Mientras el planeta se va quemando, hablemos de bioeconomía. La bioeconomía puede ser entendida como “la producción, utilización y conservación de recursos biológicos, incluidos los conocimientos, la ciencia, la tecnología y la innovación relacionados para proporcionar información, productos, procesos y servicios en todos los sectores económicos con el propósito de avanzar hacia una economía sostenible”. 

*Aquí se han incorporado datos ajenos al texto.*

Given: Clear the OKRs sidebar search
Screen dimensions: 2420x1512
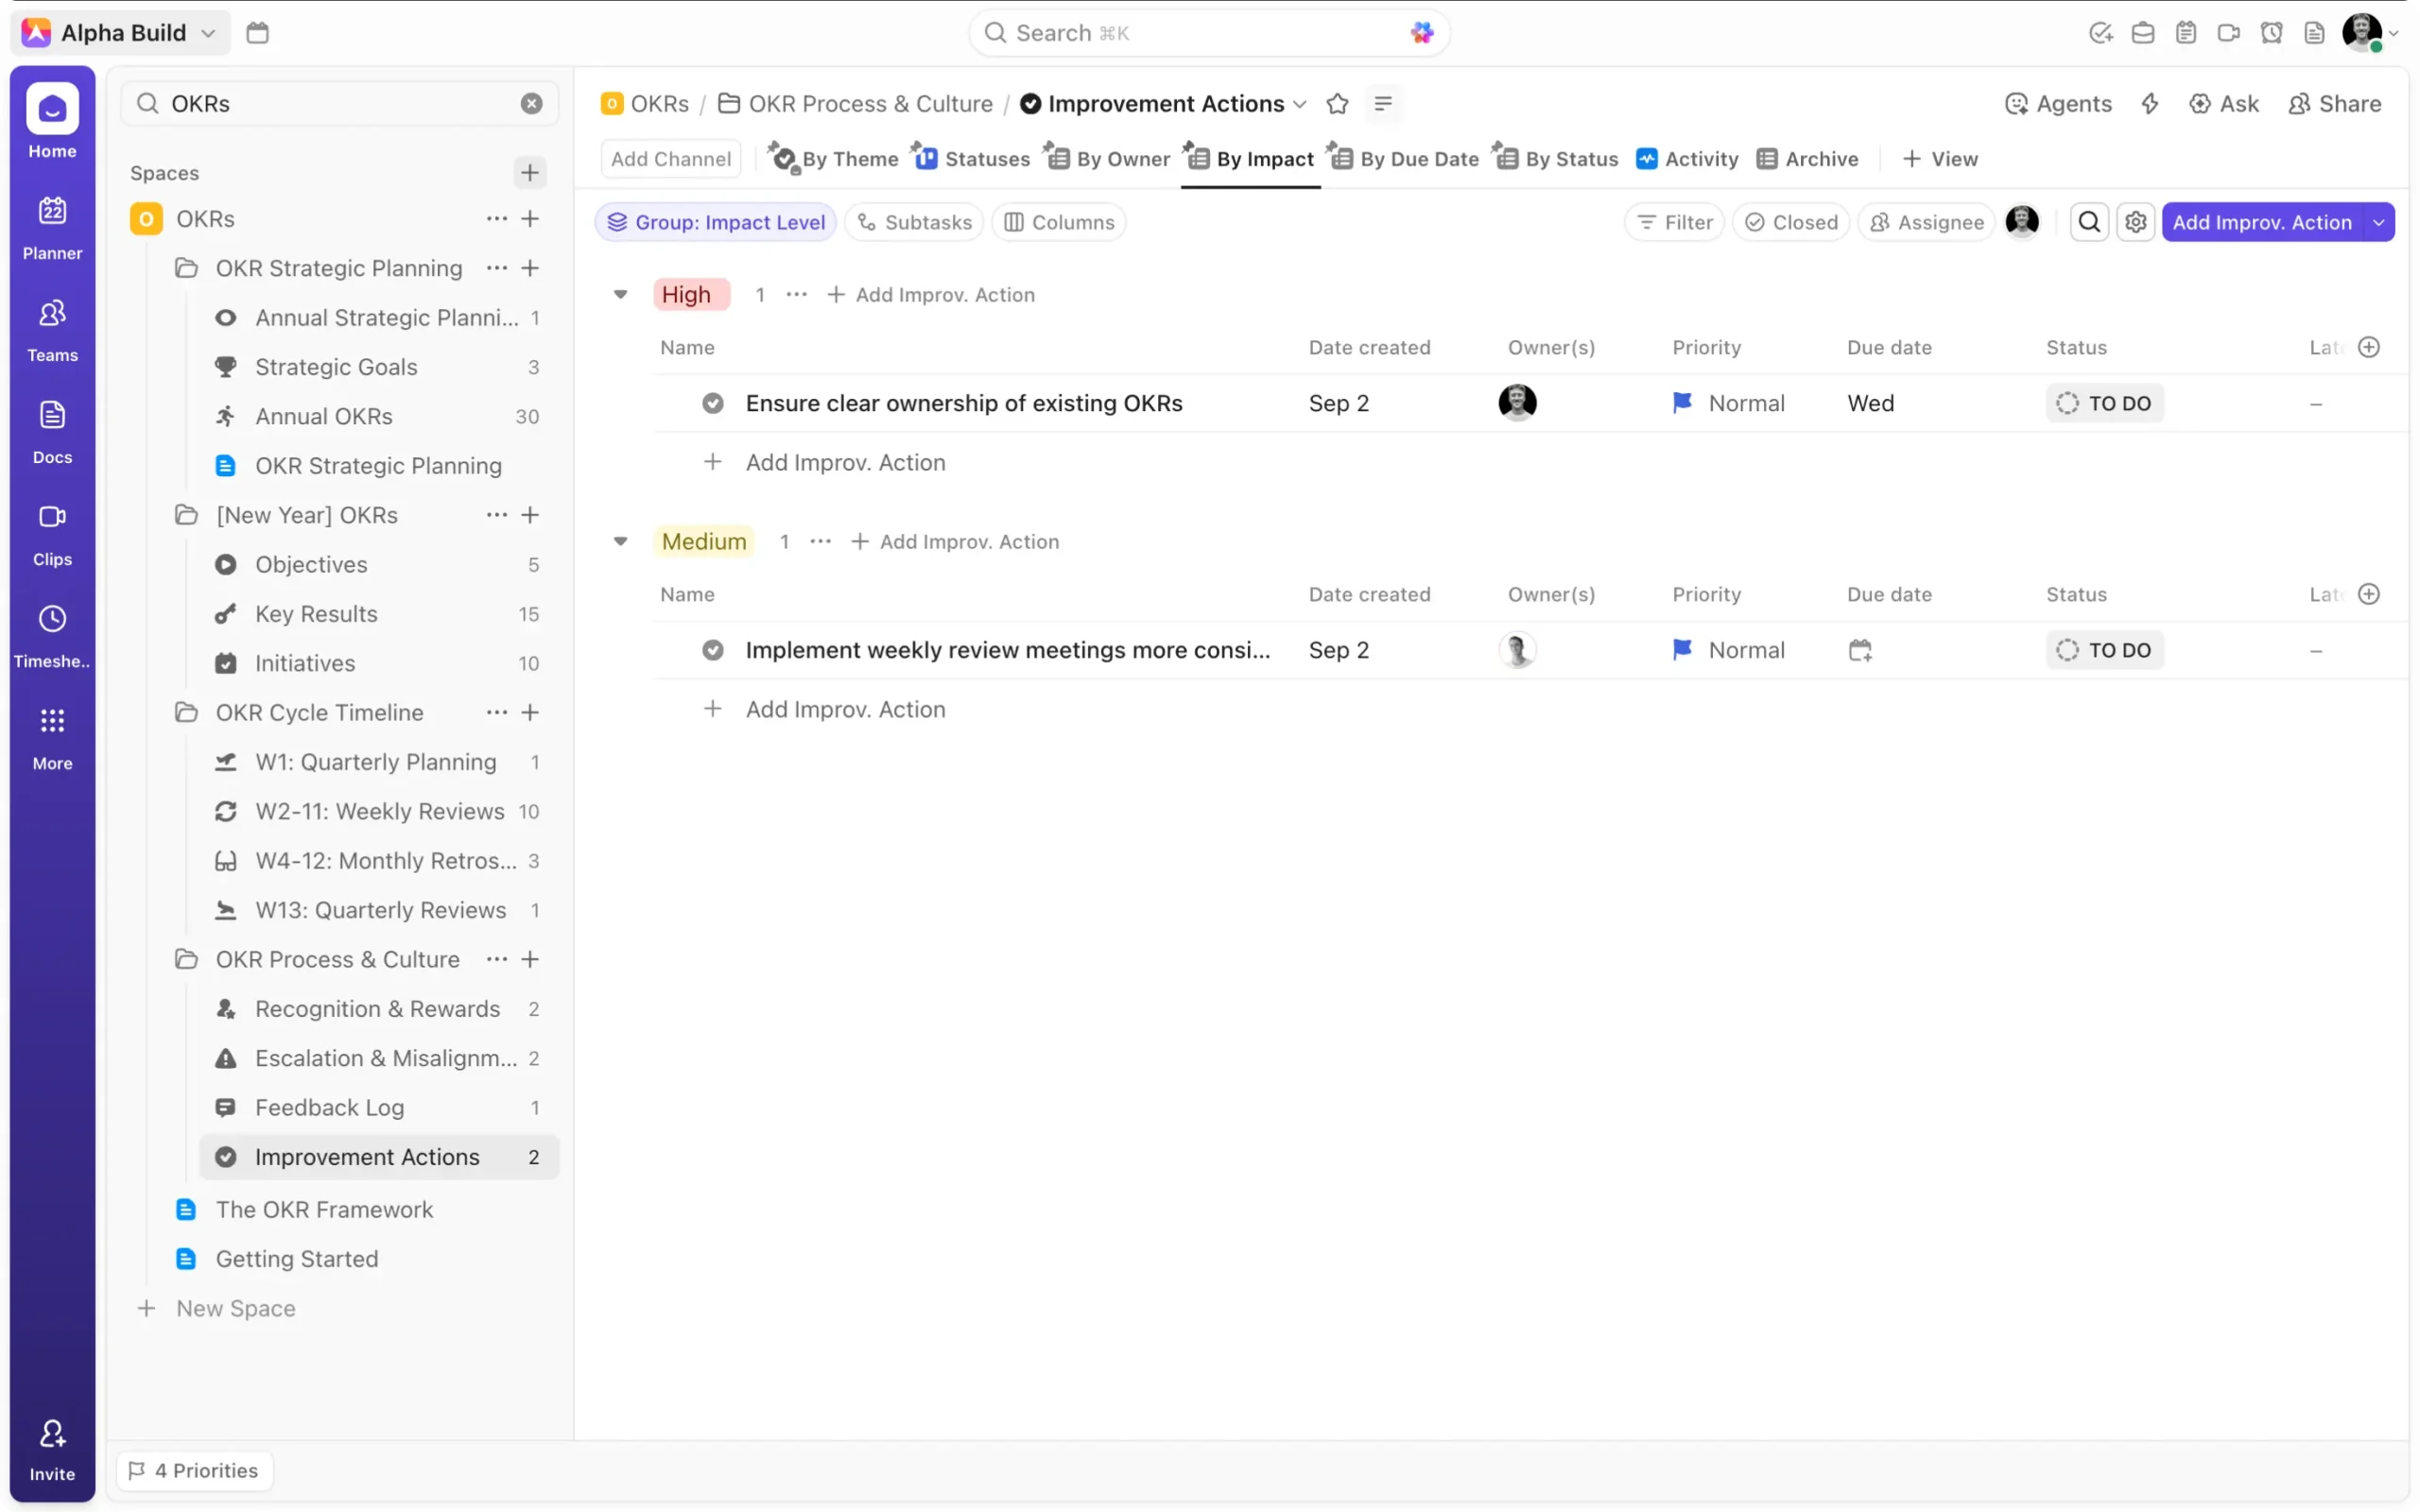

Los expertos dicen que cada país puede definir sus bioeconomías en función de sus realidades y capacidades nacionales y programas. Esto pasaría, en América Latina por lo menos, por promover: el desarrollo sostenible, teniendo como marco la Agenda 2030; la acción climática, considerando el Acuerdo de París; la inclusión social (agricultura familiar, etc.) junto a la reducción de las brechas territoriales de desarrollo al interior de los países; y, promover procesos de innovación que permitan diversificar las economías, generando nuevas cadenas de valor.

Todo este discurso, con la idea de, por supuesto, trabajar a favor de un planeta que cada día se torna menos sostenible en términos económicos, políticos, sociales y sobre todo ambientales. Es, consiguientemente, parte de un discurso renovado que busca enamorar a los líderes de los Estados más responsables de la contaminación y a los que no hacen nada por construir un mundo sostenible: una tarea de titanes para unos; para otros un imposible; y, para una gran mayoría, materia prima para recalentar la demagogia.

Con todo, la CEPAL afirma que siendo América Latina y el Caribe una región megadiversa, vale la pena considerar estos temas, llevarlos a debate y ver si prenden en la planificación de los Estados. En esta línea, nos recuerda que en la región, al existir una gran variedad de ecosistemas únicos, tales como zonas desérticas; pampas húmedas; y ecosistemas marinos; el uso productivo sostenible de la biodiversidad es tanto un potencial como un desafío para el desarrollo de la bioeconomía.

Puesta así la cosa, este organismo de Naciones Unidas sostiene que la bioeconomía provee un marco adecuado para la integración de políticas para la acción climática, en el marco del Acuerdo de París de la Convención Marco de las Naciones Unidas para el Cambio Climático (CMNUCC); en particular, afirma, para avanzar en el cumplimiento de los compromisos establecidos por los países en sus Contribuciones Determinadas Nacionalmente (NDCs por sus siglas en inglés).

En resumen, considera que la bioeconomía es una estrategia para el crecimiento con desacople de emisiones, dado el rol central que ella tiene en la acción climática, en particular, como estrategia para transitar a una economía post-recursos fósiles  que, sin embargo, cada día se fortalece más frente a lo que parece ser la debilidad de las energías renovables; como alternativa real para la generación de energía limpia a nivel global.

Con todo, la CEPAL afirma que la bioeconomía se presenta ahora como parte de lo que debería ser “el Gran Impulso Ambiental(GIA), a partir de la reorientación coordinada de políticas, regulaciones e inversiones dirigidas a enfrentar los actuales desafíos de sustentabilidad. Por el momento, estamos siendo observadores pasivos de lo que ya ocurre en el planeta como consecuencia de estar implementando un sistema de producción y de conservación y uso de recursos definitivamente poco sostenible: el tema debería preocupar, pero, no es así, sino “todo lo contrario”.